Berharap Negara Peduli Kesehatan Mental Warganya, Emang Bisa?
Dalam submisi Open Column ini, Adinan Rizfauzi menyoroti problem kesehatan mental akibat paparan intensif terhadap percakapan politik yang karut-marut di media sosial belakangan ini.
Words by Whiteboard Journal
Karin (bukan nama asli), teman satu fakultas saya, sering digelayuti rasa cemas. Belakangan kecemasannya merembet ke perasaan tak berdaya ketika ia menyaksikan percakapan di media sosial mengenai isu-isu politik. Sejak berlangsungnya pemilihan presiden pada Februari lalu, Karin sudah banyak menyaksikan perdebatan politik di media sosial. Setelah pemilihan usai, ternyata percakapan mengenai isu politik terus terjadi, bahkan tambah memanas.
Walaupun Karin tak melibatkan diri dalam percakapan secara aktif, tapi ia terus-terusan terpapar perdebatan politik yang ada di media sosial. Situasi itulah yang membuatnya cemas dan tak berdaya. Perdebatan politik di media sosial yang tak kunjung mereda menyiratkan adanya persoalan yang tak sepele.

(Butir tersimpan dari sebuah koleksi)
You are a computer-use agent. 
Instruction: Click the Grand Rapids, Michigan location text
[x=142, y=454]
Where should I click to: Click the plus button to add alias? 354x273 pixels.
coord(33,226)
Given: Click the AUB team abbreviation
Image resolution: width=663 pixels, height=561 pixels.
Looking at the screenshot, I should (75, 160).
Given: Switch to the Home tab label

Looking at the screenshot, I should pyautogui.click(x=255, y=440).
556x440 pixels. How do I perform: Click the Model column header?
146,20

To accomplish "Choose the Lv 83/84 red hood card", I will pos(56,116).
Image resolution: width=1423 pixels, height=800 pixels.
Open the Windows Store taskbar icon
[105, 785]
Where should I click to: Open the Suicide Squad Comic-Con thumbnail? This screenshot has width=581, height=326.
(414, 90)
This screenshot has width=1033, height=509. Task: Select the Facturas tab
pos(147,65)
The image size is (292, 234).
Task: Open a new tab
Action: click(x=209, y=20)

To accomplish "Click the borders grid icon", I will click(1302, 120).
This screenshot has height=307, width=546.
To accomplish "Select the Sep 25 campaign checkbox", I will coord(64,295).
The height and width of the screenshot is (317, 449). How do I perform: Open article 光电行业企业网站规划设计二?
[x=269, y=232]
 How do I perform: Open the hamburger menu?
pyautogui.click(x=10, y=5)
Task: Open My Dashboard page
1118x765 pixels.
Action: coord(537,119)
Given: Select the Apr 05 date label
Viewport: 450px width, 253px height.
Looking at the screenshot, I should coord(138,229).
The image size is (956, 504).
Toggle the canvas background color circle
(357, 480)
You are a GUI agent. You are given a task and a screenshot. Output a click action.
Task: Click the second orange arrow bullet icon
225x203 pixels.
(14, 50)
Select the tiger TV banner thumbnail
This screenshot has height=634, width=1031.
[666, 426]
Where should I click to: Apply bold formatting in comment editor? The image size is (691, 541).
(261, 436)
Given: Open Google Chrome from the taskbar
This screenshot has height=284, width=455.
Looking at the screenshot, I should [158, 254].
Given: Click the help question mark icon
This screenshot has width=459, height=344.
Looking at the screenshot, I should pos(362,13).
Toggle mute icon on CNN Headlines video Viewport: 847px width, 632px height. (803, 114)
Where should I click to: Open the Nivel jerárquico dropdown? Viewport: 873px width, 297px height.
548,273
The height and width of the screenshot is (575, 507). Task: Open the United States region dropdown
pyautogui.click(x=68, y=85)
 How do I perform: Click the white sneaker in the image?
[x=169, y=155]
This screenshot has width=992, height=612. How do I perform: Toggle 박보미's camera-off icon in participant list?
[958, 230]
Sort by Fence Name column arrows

[Petunjuk Latihan]
Tuliskan ulang secara persis bagian kutipan tentang kesehatan mental dan perdebatan politik di media sosial, mulai dari kata-kata yang memuat "Dalam submisi Open" sampai kata-kata "bahkan tambah memanas.".

[Jawaban Latihan]
Dalam submisi Open Column ini, Adinan Rizfauzi menyoroti problem kesehatan mental akibat paparan intensif terhadap percakapan politik yang karut-marut di media sosial belakangan ini.
Words by Whiteboard Journal
Karin (bukan nama asli), teman satu fakultas saya, sering digelayuti rasa cemas. Belakangan kecemasannya merembet ke perasaan tak berdaya ketika ia menyaksikan percakapan di media sosial mengenai isu-isu politik. Sejak berlangsungnya pemilihan presiden pada Februari lalu, Karin sudah banyak menyaksikan perdebatan politik di media sosial. Setelah pemilihan usai, ternyata percakapan mengenai isu politik terus terjadi, bahkan tambah memanas.